Больной лежал с закрытыми глазами, будто спал, на пылавшем лице улыбка, губы шевелились, вытягивались, искали чего-то. Льняные волосы нависли шапкой на белый потный лоб.
— Вот грех… — горько сказал Степан, вздыхая.
Потом помочил в холодной воде утиральник, обмотал голову товарища.
Бурдомага была отвратительна. Но Степан жадно пожирал, по-волчьи, горькие коренья и грибы глотал целиком. Достал бутылку с водкой и, разглядывая, повертывал ее перед пламенем костра. Водки было немного, она искрилась желтым и синим.
— Чертово пойло… А?
Он берег ее для перевала через снега, но соблазн огромен: скулящая тоска и голод требовали дурмана. Степан задрал вверх голову и, не отрываясь, выпил. Последний глоток долго задерживал во рту: было жаль расстаться. Зажал в горсть бороду, искоса посматривал на костер, не видя его, и прислушивался к себе, ждал волшебства. Как будто стало легче, веселей, но эта веселость не настоящая, она обуяла лишь голову, а там, на сердце, в исподе, все так же одиноко, мрачно.
— Только разбередила… Тьфу!
Где-то надрывно стонала выпь, поухивал филин. Над головой теплились звезды, крупные, четкие. Выплыл месяц. Склоны хребта стали видимы сквозь сизую мглу ночи, от каменистых гребней и деревьев пала густая тень.
Степану показалось, что воздух вдруг похолодел, а жаркое дыхание костра ослабло.
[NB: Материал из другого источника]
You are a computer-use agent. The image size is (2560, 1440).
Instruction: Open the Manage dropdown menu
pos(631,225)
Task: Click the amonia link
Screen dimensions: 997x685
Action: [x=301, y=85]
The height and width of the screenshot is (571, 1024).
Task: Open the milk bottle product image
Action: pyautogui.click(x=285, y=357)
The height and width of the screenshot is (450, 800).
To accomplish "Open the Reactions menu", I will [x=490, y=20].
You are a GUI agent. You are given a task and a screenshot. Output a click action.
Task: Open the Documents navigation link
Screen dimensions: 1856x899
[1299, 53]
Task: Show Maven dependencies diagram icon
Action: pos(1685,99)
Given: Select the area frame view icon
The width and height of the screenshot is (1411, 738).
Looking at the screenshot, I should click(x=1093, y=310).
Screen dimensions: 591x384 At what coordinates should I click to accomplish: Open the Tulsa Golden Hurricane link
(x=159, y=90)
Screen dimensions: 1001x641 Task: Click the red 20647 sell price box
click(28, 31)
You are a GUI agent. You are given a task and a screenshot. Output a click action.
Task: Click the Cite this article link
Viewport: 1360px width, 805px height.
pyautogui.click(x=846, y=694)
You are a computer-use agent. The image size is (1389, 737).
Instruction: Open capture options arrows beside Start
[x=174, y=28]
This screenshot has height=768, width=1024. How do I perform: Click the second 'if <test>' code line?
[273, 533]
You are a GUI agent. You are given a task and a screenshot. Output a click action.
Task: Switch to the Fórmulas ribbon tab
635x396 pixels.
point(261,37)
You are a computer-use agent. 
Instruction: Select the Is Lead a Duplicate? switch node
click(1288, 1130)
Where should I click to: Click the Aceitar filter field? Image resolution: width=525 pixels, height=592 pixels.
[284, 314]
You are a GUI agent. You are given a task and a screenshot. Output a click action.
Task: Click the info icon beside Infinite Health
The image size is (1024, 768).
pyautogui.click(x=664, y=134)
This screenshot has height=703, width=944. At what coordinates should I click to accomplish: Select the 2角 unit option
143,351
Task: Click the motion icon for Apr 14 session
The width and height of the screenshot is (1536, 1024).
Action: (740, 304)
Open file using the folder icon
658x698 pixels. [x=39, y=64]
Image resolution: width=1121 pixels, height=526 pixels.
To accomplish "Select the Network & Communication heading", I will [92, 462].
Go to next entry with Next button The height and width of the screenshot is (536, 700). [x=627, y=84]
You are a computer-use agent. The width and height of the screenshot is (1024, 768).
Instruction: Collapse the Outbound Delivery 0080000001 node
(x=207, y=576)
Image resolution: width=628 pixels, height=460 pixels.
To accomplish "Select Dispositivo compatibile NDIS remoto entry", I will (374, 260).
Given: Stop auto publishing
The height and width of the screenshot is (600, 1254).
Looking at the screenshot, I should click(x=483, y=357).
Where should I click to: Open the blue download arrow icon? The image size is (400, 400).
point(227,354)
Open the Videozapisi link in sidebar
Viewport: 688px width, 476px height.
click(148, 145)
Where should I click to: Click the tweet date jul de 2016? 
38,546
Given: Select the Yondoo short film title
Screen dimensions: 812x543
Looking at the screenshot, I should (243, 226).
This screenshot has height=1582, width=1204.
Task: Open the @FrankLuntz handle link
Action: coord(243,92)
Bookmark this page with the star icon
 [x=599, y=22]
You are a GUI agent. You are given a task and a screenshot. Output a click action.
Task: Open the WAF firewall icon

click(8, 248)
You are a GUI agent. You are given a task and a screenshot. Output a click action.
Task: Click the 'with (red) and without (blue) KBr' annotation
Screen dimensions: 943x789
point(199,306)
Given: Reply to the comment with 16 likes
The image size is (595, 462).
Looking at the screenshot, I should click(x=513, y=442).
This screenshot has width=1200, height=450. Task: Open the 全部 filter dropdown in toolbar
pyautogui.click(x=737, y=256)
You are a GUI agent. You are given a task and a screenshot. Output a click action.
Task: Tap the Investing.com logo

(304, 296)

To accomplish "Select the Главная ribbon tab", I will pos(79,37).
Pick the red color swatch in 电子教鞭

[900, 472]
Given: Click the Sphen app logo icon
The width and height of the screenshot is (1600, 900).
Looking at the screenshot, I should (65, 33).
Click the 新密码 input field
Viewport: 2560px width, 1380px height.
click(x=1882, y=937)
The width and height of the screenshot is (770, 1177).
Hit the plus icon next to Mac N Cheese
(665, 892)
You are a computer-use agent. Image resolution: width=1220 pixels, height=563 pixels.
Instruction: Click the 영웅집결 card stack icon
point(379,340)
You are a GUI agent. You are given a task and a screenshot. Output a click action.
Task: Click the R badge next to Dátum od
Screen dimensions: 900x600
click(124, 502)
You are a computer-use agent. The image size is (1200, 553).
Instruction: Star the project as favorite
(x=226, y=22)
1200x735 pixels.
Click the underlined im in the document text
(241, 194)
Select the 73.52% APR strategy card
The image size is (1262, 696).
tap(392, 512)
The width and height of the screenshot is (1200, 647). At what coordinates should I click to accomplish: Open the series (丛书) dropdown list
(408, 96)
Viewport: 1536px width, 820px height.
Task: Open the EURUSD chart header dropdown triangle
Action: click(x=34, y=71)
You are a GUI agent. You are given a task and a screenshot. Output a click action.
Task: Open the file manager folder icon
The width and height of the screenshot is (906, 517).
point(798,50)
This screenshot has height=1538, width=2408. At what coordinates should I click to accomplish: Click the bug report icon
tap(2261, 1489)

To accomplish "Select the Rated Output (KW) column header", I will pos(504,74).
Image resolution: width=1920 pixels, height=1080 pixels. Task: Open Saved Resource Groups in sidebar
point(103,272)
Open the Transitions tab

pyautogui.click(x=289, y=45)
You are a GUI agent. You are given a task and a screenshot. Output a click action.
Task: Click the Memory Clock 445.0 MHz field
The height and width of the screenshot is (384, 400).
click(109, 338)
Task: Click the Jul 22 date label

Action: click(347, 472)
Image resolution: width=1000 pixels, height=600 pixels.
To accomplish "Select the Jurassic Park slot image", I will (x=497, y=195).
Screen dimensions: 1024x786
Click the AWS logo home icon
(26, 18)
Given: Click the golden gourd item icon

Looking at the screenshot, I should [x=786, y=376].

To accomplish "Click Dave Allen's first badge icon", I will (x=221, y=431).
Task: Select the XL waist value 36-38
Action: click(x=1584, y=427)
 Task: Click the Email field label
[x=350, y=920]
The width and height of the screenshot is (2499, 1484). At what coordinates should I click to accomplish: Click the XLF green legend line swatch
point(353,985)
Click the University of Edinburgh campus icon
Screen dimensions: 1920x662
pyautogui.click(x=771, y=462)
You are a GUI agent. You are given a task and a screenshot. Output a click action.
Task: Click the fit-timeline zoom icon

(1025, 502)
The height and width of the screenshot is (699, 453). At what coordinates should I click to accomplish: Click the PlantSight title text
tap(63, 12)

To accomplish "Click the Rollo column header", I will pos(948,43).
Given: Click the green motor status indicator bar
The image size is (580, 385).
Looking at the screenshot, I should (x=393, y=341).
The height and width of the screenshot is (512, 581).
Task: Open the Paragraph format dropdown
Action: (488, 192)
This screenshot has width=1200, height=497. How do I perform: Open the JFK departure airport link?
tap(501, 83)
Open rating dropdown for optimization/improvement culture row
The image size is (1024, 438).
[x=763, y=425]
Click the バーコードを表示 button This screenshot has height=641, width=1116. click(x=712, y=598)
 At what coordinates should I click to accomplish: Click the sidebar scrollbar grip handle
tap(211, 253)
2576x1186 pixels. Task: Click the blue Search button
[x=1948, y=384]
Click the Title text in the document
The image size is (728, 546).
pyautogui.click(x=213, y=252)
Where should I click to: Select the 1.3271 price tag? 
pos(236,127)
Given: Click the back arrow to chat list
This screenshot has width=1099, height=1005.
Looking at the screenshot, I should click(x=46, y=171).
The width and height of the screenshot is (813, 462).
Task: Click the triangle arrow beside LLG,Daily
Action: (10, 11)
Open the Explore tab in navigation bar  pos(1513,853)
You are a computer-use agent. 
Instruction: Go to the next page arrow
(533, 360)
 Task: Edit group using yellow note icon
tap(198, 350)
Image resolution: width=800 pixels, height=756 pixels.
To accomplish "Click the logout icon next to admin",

Он уставился на месяц и начал вслух думать, роняя бессвязные слова:
— Эвот ты куда взобрался, месяц-батюшка, какую высь. Поди, и деревню нашу видишь? Известно. Вот и скажи, крикни нашим-то, ведь рот у тебя, и глаза, и нос… Усмотрел, мол, я человека у костра, прозывается Степан Недокрытов, не вашей ли деревни он?
Степан помахал месяцу шапкой, силился улыбнуться, но улыбка вышла жалкая, плаксивая, язык заплетался, в отуманенной голове пляс и чехарда.
— Да ты ничего, понимаешь, такого не сказывай. Эй, месяц! Все, мол, честь честью… очень примечательно… Любови Офросимовне скажи, хозяйке моей… Сидит, мол, твой супруг, Степан Недокрытов, у костра, жив, здоров, и таковы ли радостные думы у него во всех мозгах… очень даже радостно у него на кипучем сердечушке… Так все чередом, брат, и обскажи… Могилкам тоже посвети, батюшке с матушкой. Пускай не дожидаются гостя во сыру землю, пускай одни полеживают… вот, вот… А ты зубы-то не скаль, знай слушай!
Степан огляделся кругом и зябко повел плечами: ему почудилось — живая тень бродит меж деревьев, прячется. Не медведь ли стервятник? Пусть, Степан не струсит. А может, леший-лесовой?